The indirect sale of EU goods via third countries such as Turkey and Kazakhstan, which resell these products to Russia, is particularly problematic. Although the EU introduced the possibility of secondary sanctions in 2023 to prevent the resale of goods to Russia, these measures have not yet been activated. Comprehensive monitoring of trade flows would be politically difficult to implement and would pose significant challenges for the EU’s export-heavy countries. Without such measures, however, the economic impact on Russia will remain limited and the hoped-for economic upheavals will obviously not occur.
In summary, it appears that the Western sanctions against Russia do not meet the necessary conditions to exert maximum economic pressure on the country. The lack of global coordination, particularly due to the failure of a UN resolution, as well as the participation of important economic partners such as China and India prevent Russia from completely isolating itself.

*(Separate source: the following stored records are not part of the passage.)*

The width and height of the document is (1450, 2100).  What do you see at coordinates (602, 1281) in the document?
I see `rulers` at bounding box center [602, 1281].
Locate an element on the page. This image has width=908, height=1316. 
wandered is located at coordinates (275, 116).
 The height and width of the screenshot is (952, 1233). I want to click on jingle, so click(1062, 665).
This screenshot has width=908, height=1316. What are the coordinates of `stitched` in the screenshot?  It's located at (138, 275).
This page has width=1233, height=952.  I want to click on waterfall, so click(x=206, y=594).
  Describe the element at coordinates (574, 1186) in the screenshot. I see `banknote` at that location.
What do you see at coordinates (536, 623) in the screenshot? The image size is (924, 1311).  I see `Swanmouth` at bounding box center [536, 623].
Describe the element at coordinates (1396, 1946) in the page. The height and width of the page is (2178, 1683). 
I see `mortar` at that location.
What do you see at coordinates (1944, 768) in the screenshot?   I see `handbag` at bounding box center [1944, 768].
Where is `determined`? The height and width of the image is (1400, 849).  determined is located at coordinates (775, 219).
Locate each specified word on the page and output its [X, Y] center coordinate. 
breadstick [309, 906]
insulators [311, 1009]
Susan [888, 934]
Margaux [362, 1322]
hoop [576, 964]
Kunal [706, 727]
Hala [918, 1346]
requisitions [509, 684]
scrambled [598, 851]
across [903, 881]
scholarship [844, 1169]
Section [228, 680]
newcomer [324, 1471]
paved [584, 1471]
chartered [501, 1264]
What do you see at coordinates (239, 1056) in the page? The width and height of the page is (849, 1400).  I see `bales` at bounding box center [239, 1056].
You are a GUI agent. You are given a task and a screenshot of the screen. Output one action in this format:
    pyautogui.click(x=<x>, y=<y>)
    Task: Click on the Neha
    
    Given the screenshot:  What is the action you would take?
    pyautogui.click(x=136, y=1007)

The high energy prices and the circumvention of sanctions via third countries also significantly reduce the effect. While Western countries hoped for an economic collapse in Russia, the country has so far proven resilient. Trade diversion to Asia and the use of loopholes have helped Russia continue to generate revenue and finance the war against Ukraine. In an increasingly multipolar world with geopolitical turmoil, the case of Russia shows how difficult it is to force significant political and economic changes through sanctions.